__What you are asked to do__. Set down, word for word, the stretch of the listing from the line containing "Identify the location" through the end of the listing. Leave the pictures out of your copy.

-- START Recorded information --

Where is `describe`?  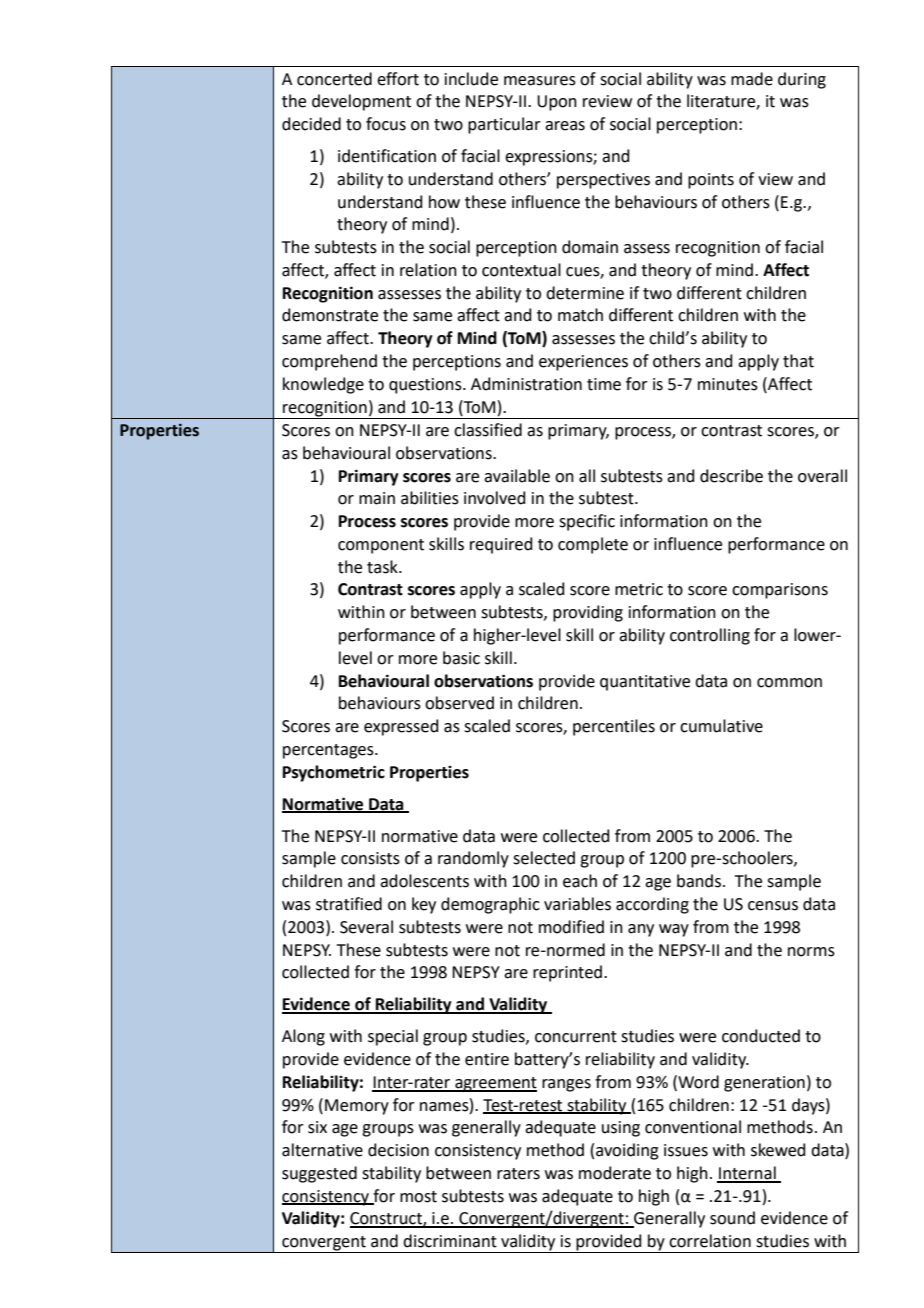 describe is located at coordinates (731, 476).
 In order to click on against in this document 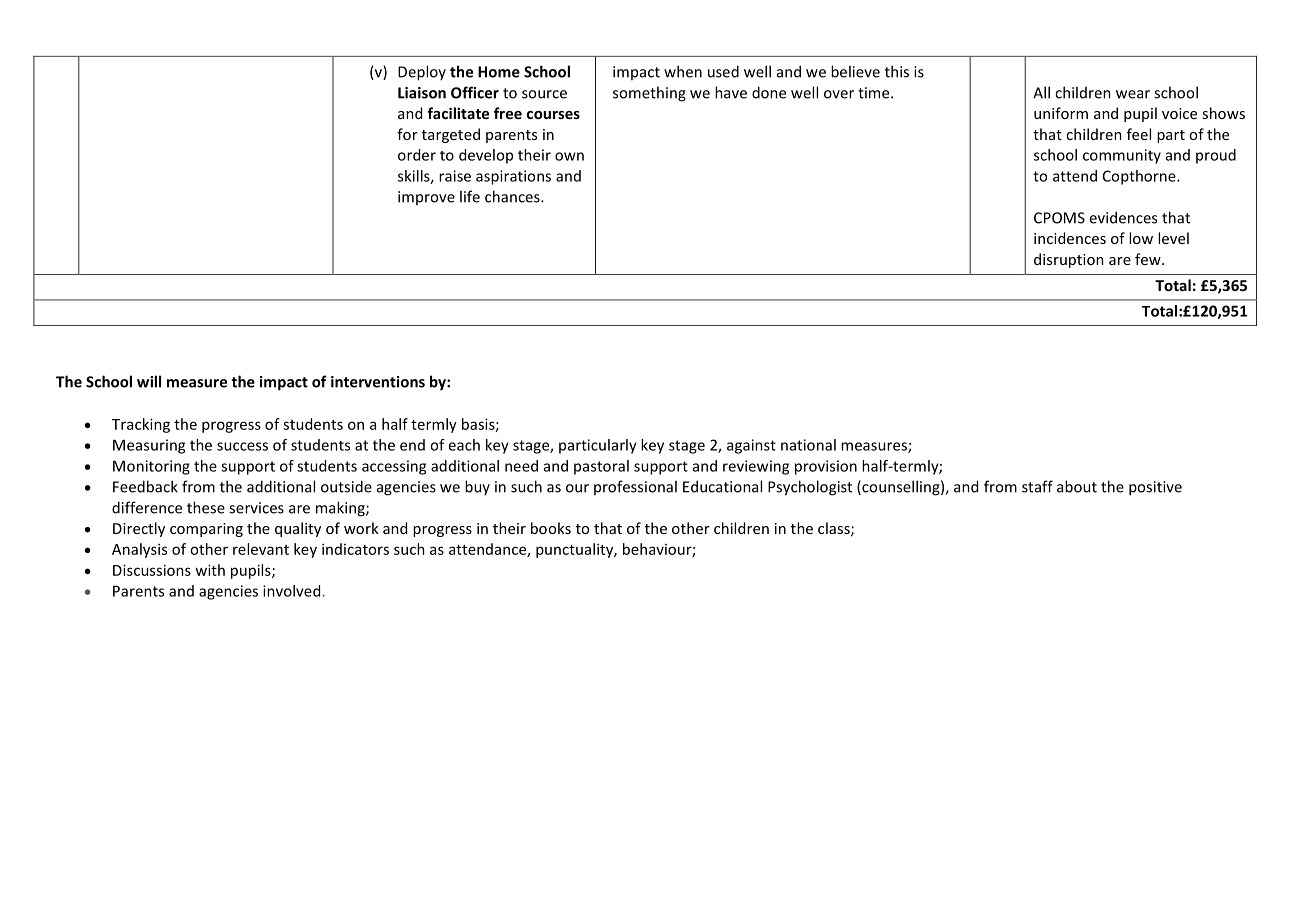, I will do `click(751, 446)`.
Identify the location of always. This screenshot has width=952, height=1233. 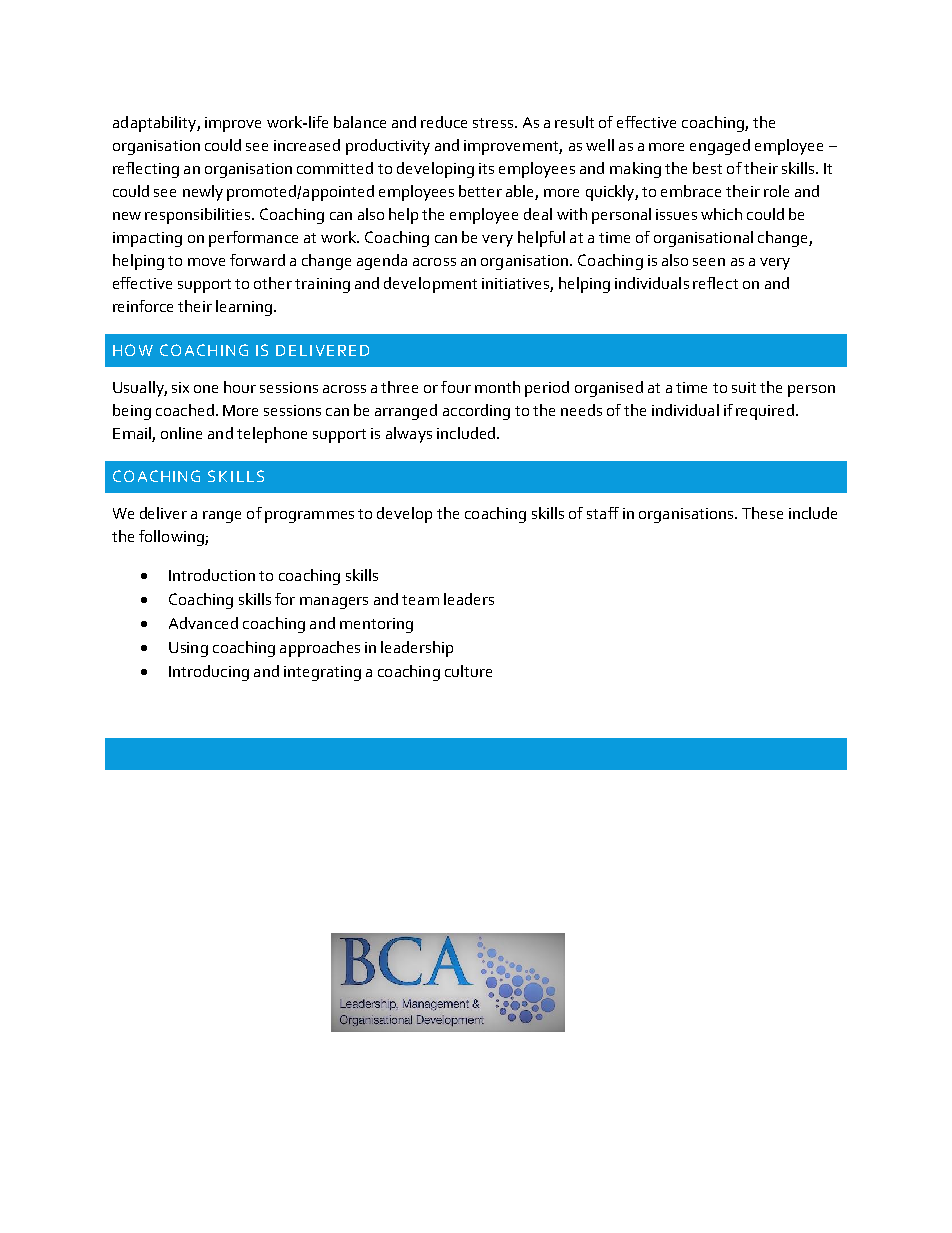
(409, 435).
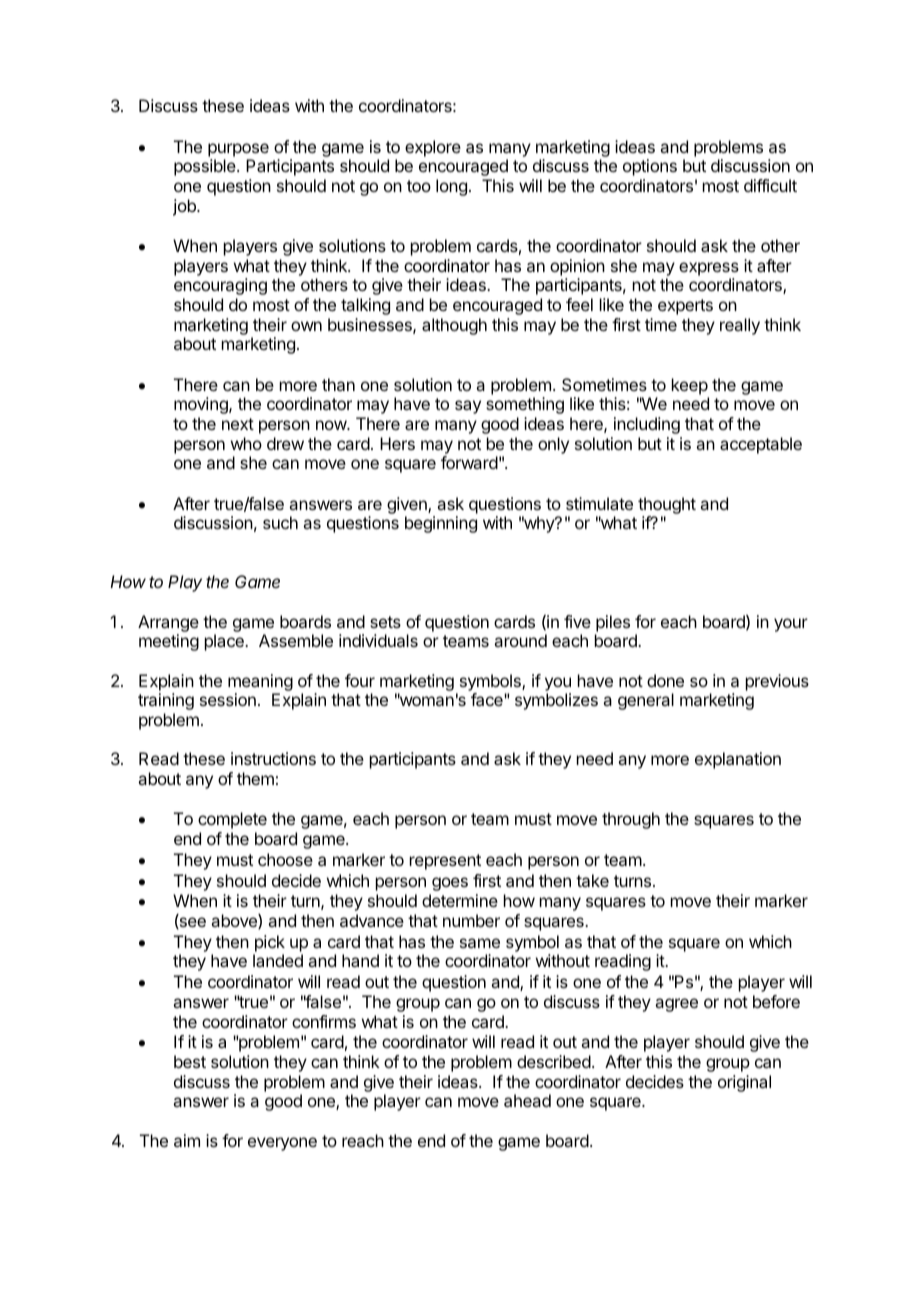 Image resolution: width=924 pixels, height=1308 pixels. Describe the element at coordinates (451, 187) in the screenshot. I see `long` at that location.
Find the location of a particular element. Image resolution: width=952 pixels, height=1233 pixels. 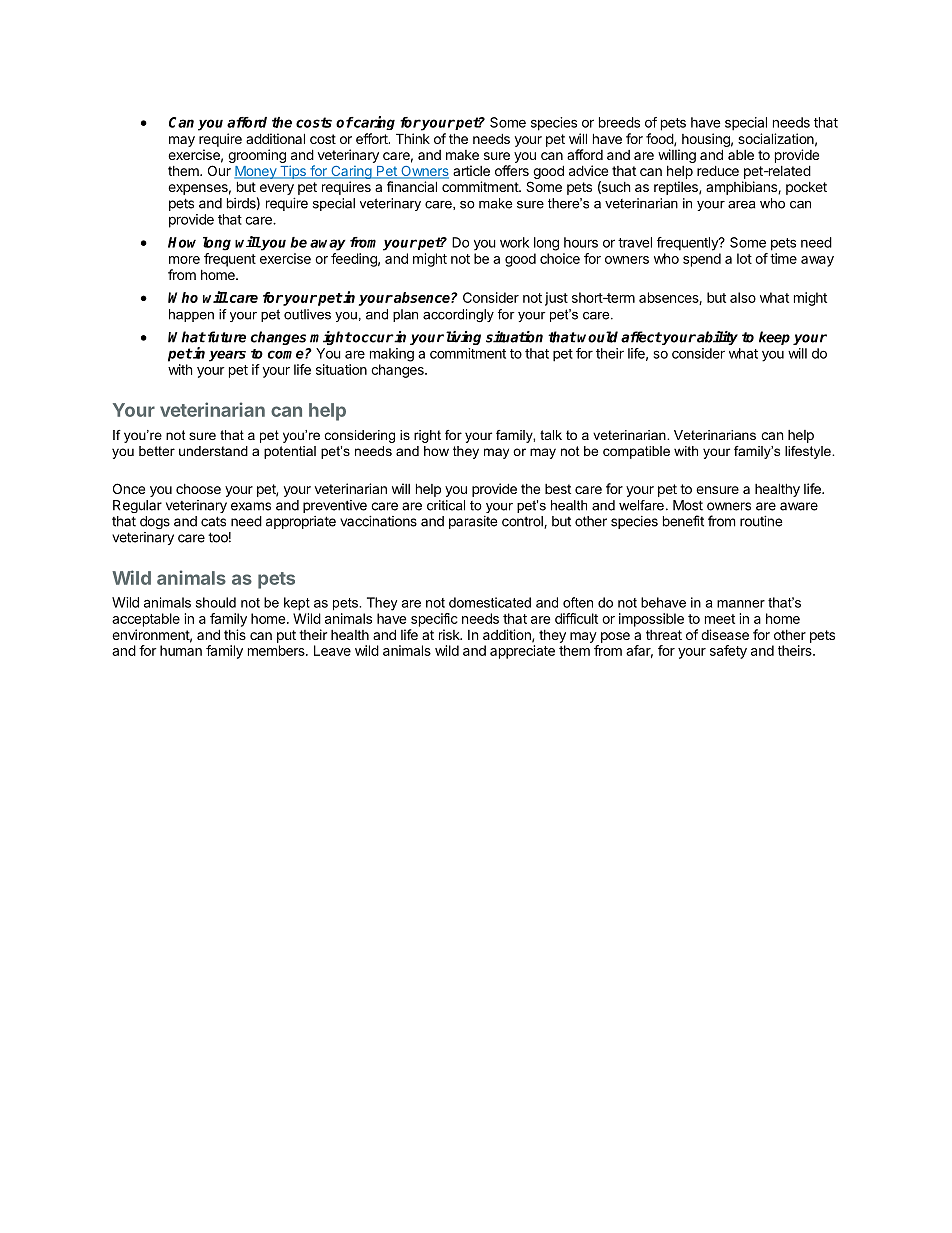

keep is located at coordinates (774, 338).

-- END Recorded information --

__Written response__.
Identify the location of always. This screenshot has width=952, height=1233. 
(409, 435).
 Image resolution: width=924 pixels, height=1308 pixels. Describe the element at coordinates (451, 187) in the screenshot. I see `long` at that location.
Find the location of a particular element. Image resolution: width=952 pixels, height=1233 pixels. 

keep is located at coordinates (774, 338).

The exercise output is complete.